Konsep Carl Rogers tentang
kepribadian
Berbagai istilah dan konsep yang muncul dalam penyajian teori Rogers mengenai kepribadian dan perilaku yang sering memiliki arti yang unik dan khas dalam orientasi sebagai berikut :
1. Pengalaman
Pengalaman mengacu pada dunia pribadi individu. Setiap saat, sebagian dari hal ini terkait akan kesadaran. Misalnya, kita merasakan tekanan pena terhadap jari – jari kita seperti yang kita tulis.

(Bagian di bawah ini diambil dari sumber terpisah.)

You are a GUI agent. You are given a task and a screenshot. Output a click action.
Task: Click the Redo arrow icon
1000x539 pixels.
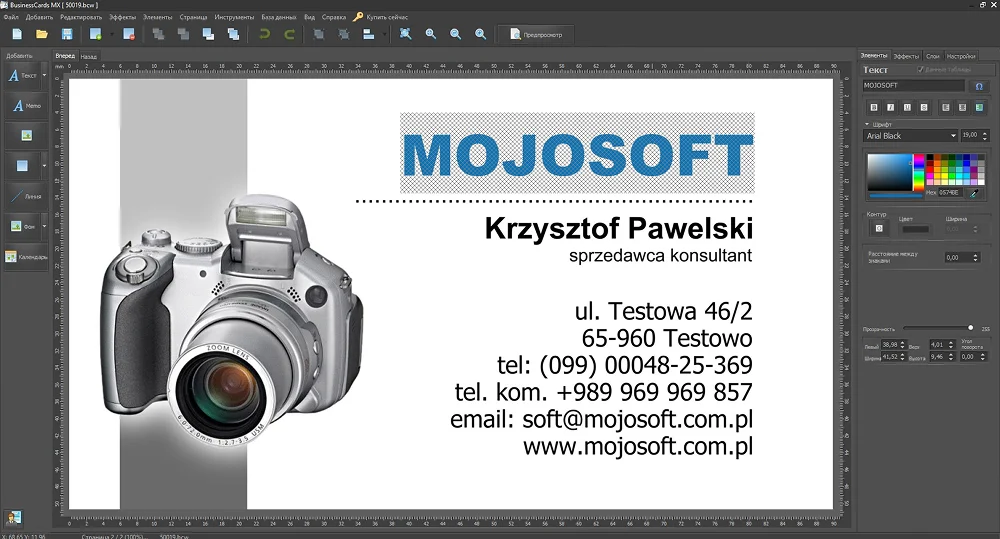(289, 34)
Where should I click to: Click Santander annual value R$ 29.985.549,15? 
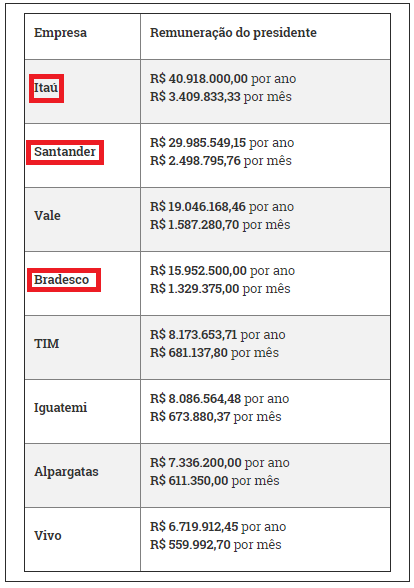[x=198, y=143]
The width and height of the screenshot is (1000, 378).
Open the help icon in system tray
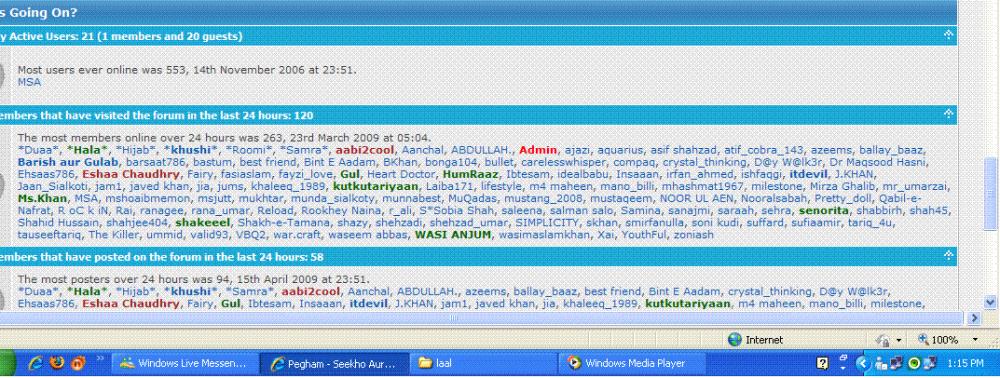[822, 363]
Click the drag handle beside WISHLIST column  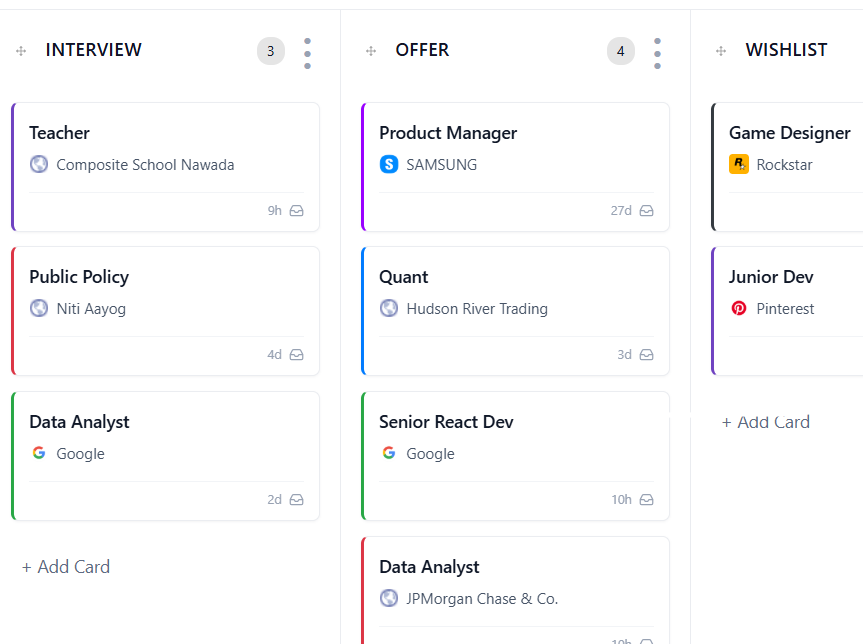721,51
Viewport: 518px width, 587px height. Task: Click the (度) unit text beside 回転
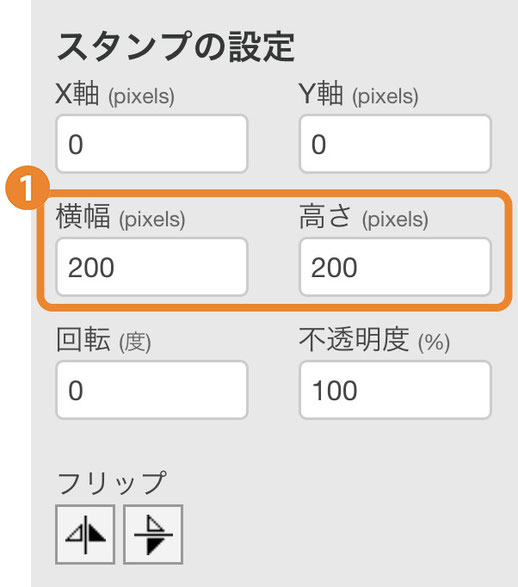135,342
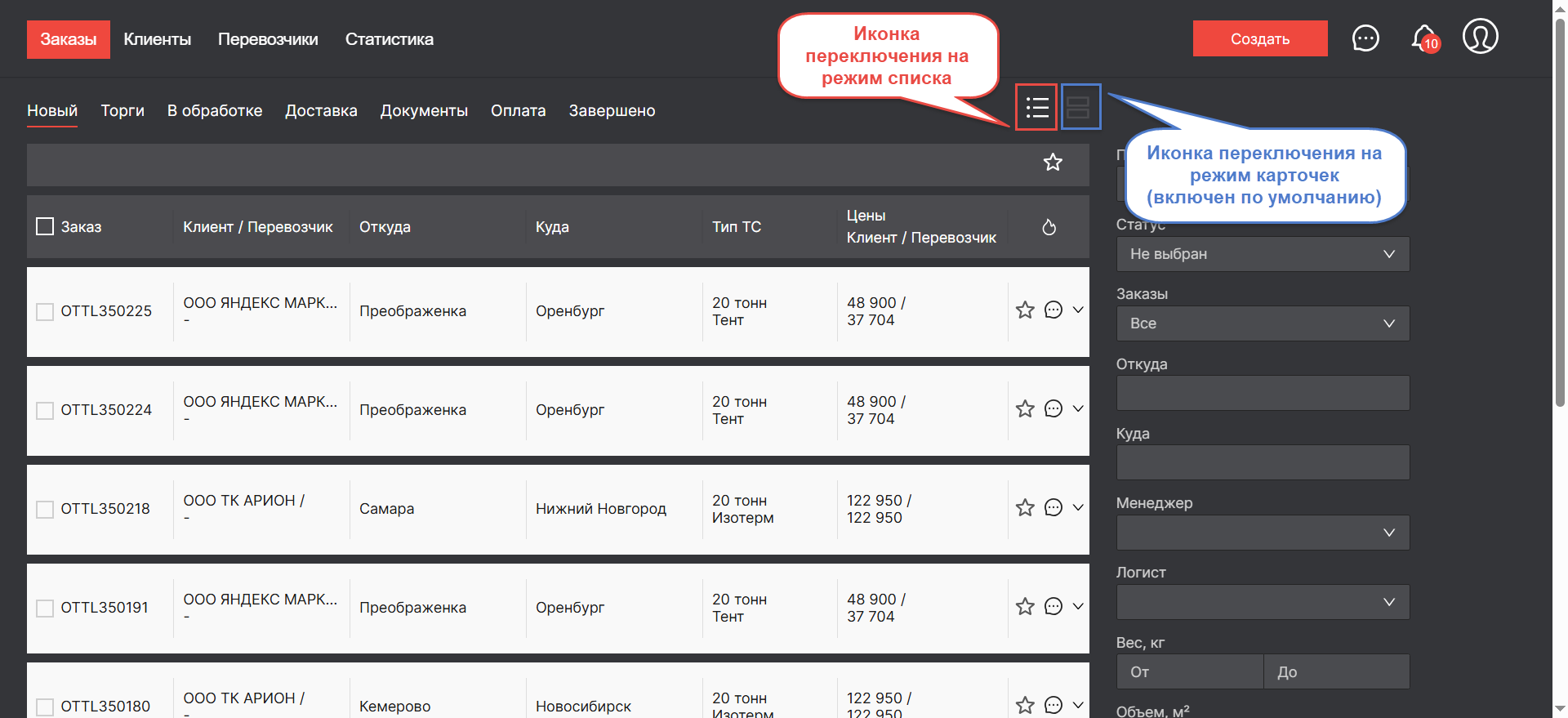Image resolution: width=1568 pixels, height=718 pixels.
Task: Expand row details for order OTTL350191
Action: pyautogui.click(x=1078, y=606)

Beberapa mungkin sulit untuk membawa ke dalam kesadaran, seperti ide, “Aku orang yang agresif”. Sementara kesadaran masyarakat yang sebenarnya dari total lapangan pengalaman mereka mungkin terbatas, setiap individu adalah satu – satunya yang bisa tahu itu seluruhnya.
2. Realitas
Untuk tujuan psikologis, realitas pada dasarnya adalah dunia pribadi dari persepsi individu, meskipun untuk tujuan sosial realitas terdiri dari orang – orang yang memiliki persepsi tingkat tinggi kesamaan antara berbagai individu. Dua orang akan setuju pada kenyataan bahwa orang tertentu adalah politisi. Satu melihat dirinya sebagai seorang wanita baik yang ingin membantu orang dan berdasarkan kenyataan orang menilai untuk dirinya. Kenyataannya orang lain adalah bahwa politisi menyisihkan uang untuk rakyat dalam memiliki tujuan untuk memenangi hati dari rakyat. Oleh karena itu orang ini memberi suara padanya (wanita). Dalam terapi, di sebut sebagai merubah perasaan dan merubah persepsi.

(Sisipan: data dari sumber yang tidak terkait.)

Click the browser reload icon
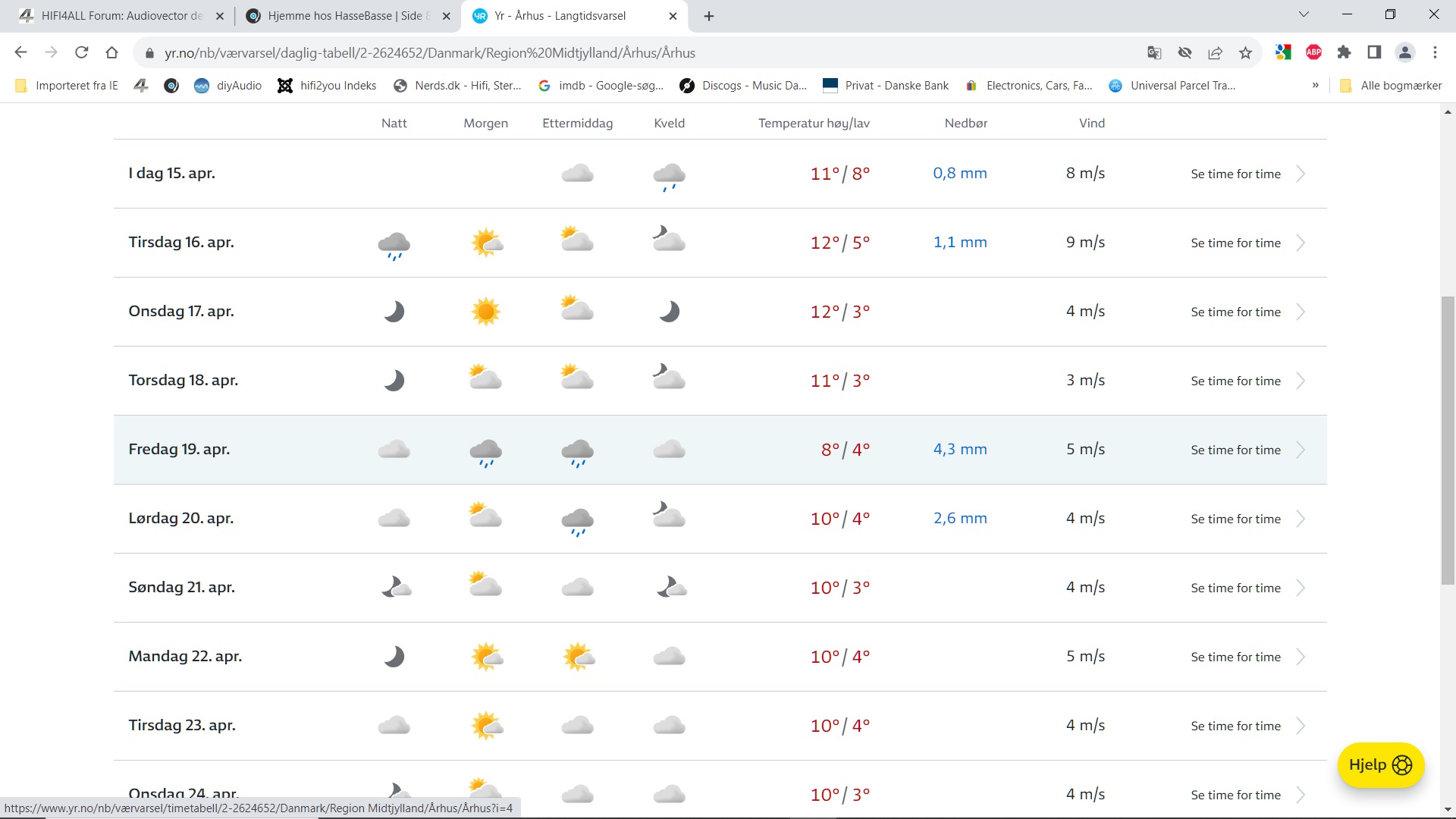The width and height of the screenshot is (1456, 819). [81, 52]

3. Organisme Bereaksi sebagai Terorganisir yang utuh
Seseorang mungkin lapar, tetapi karena harus menyelesaikan laporan. Maka, orang tersebut akan melewatkan makan siang. Dalam psikoterapi, klien sering menjadi lebih jelas tentang apa yang lebih penting bagi mereka. Sehingga perubahan perilaku di arahkan dalam tujuan untuk di klasifikasikan. Seorang politisi dapat memutuskan untuk tidak mrncalonkan diri untuk mendapatkan jabatan karena ia memutuskan bahwa kehidupan keluarganya lebih penting dari pada mencalonkan diri sebagai pejabat.
4. Organisme mengaktualisasi kecenderungan (The Organism Actualizing Tendency)

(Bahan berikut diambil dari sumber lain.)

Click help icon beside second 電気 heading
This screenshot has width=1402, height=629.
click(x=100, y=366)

Ini adalah prinsip utama dalam tulisan – tulisan dari Kurt Goldstein, Hobart Mowrer, Harry Stack Sullivan, Karen Horney, dan Andras Angyai. Untuk nama hanya beberapa. Perjuangan untuk mengajarkan anak dalam belajar jalan adalah sebuah contoh. Ini adalah keyakinan Rogers dan keyakinan sebagaian besar teori kepribadian yang lain. Di beri pilihan bebas dan tidak adanya kekuatan eksternal. Individu lebih memilih untuk menjadi sehat daripada sakit, untuk menjadi independen dari pada bergantung. Dan secara umum untuk mendorong pengembangan optimal dari organisme total.
5. Frame Internal Referensi
Ini adalah bidang persepsi individu. Ini adalah cara dunia muncul dan sebuah makna yang melekat pada pengalaman dan melibatkan perasaaan. Dari titik orang memiliki pusat pandangan. Kerangka acuan internal memberikan pemahamana sepenuhnya tentang mengapa orang berperilaku seperti yang mereka lakukan. Hal ini harus di bedakan dari penilaian eksternal perilaku, sikap, dan kepribadian.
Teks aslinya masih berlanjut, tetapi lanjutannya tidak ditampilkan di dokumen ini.